Бал в разгаре. Дамы — в вечерних туалетах, мужчины — во фраках. Несколько пар медленно кружились в центре зала, кое-кто устроился в креслах. Райн подумал, что это карнавал: лица прикрывали черные полумаски. Приглядевшись, он понял, что это очки — черные круглые очки в пол-лица.
Музыка постепенно становилась все тише, темп ее замедлился — танцующие почти перестали двигаться.
Наступила минута затишья, а затем послышался постепенно нарастающий звук торжественного хорала.
Сидящие поднялись со своих мест, все как-то насторожились — настроение в зале резко изменилось: от лирического ощущения не осталось и следа.
А между тем поющие голоса заполнили все пространство зала, накатываясь одновременно со всех сторон и возбуждая в людях непроизвольную агрессию.
Но постепенно не осталось ни малейшего сомнения в том, что гнев присутствующих направлен на вполне определенного человека.
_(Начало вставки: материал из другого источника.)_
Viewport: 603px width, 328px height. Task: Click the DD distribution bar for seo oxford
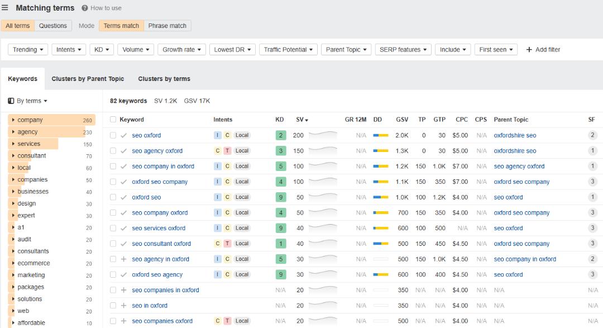click(x=380, y=135)
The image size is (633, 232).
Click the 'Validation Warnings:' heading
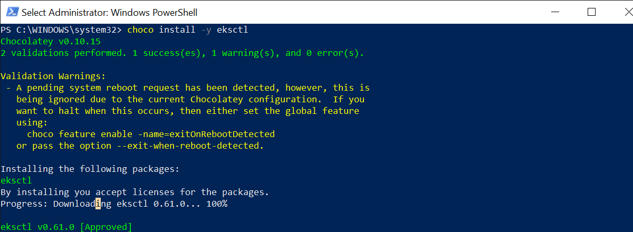click(x=53, y=76)
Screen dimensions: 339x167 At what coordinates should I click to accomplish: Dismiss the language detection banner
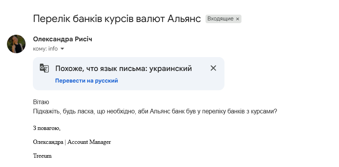click(213, 68)
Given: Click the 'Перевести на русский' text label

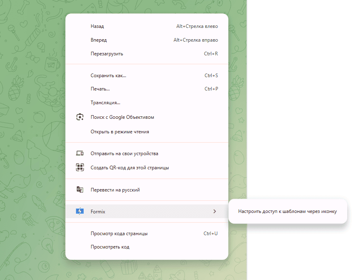Looking at the screenshot, I should coord(115,190).
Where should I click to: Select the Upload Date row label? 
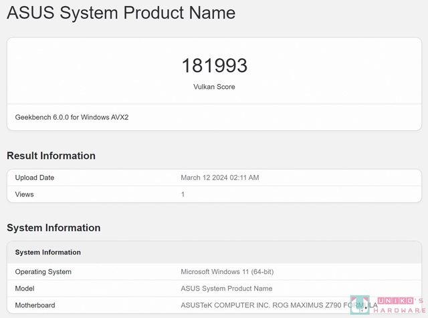(x=35, y=178)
Пение внезапно сменилось барабанным боем — яростным и оглушительным.
Людей охватило безумие…
Спящий проснулся, прижимая руку к бешено колотящемуся сердцу: на него обрушились воспоминания.
Глава 2
Волоча за собой видавший виды громадный чемодан, в дверь квартиры нерешительно протиснулась чета Райнов. Их утомленные руки тут же в прихожей с облегчением избавились от кожаного мастодонта, и тот, качнувшись раз-другой, передумал падать на бок и покорно замер.
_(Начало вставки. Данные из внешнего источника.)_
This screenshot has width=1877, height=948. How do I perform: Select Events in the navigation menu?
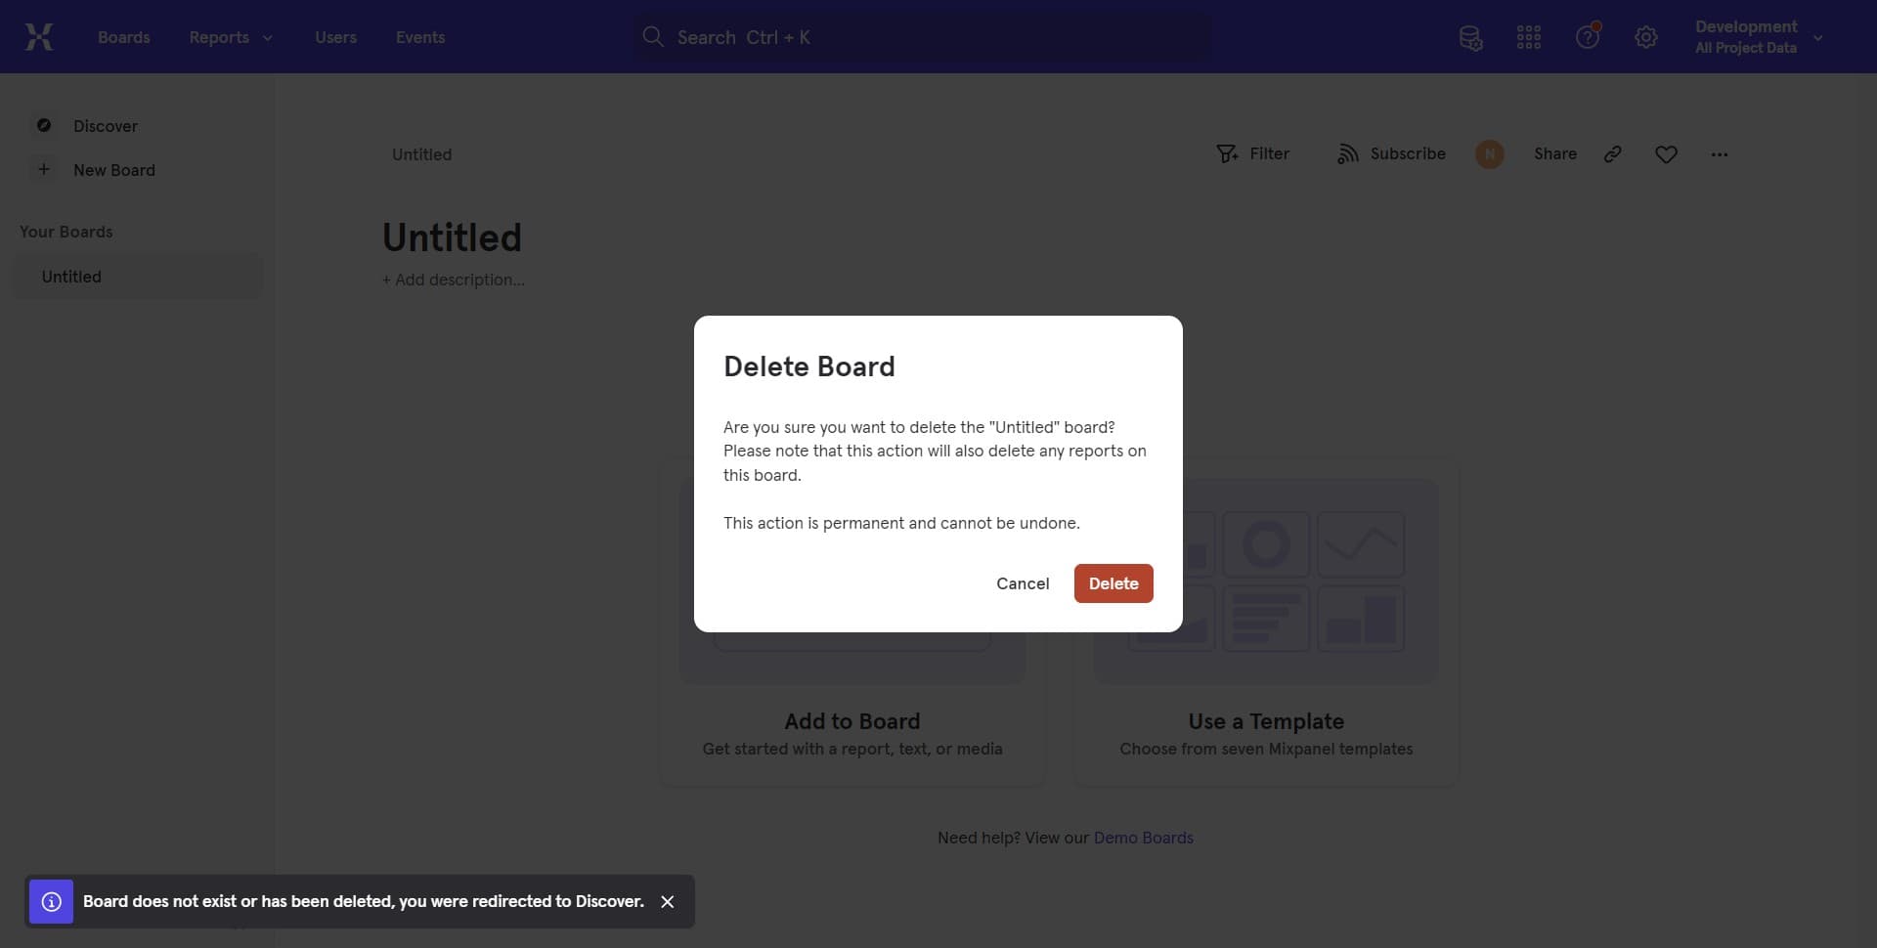(420, 37)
Взгляд Райна, избавившись от лицезрения чемодана, ткнулся в небольшое апельсиновое деревце, посаженное в лакированную кадку. Проследив за взглядом мужа, миссис Райн едва слышно произнесла:
— Кажется, мама хорошо следила за ним. — Райн кивнул, соглашаясь, и она продолжила: — Мама прекрасно разбиралась в комнатных растениях.
Ты права, дорогая, — ответил Райн.
В его голосе звучали сочувствие и нежность. Он бережно обнял ее за плечи и притянул к себе. Жена ответила на порыв сдержанным объятием — она словно стеснялась и мужа, и стен их нового жилища, да, пожалуй, и растения в кадке.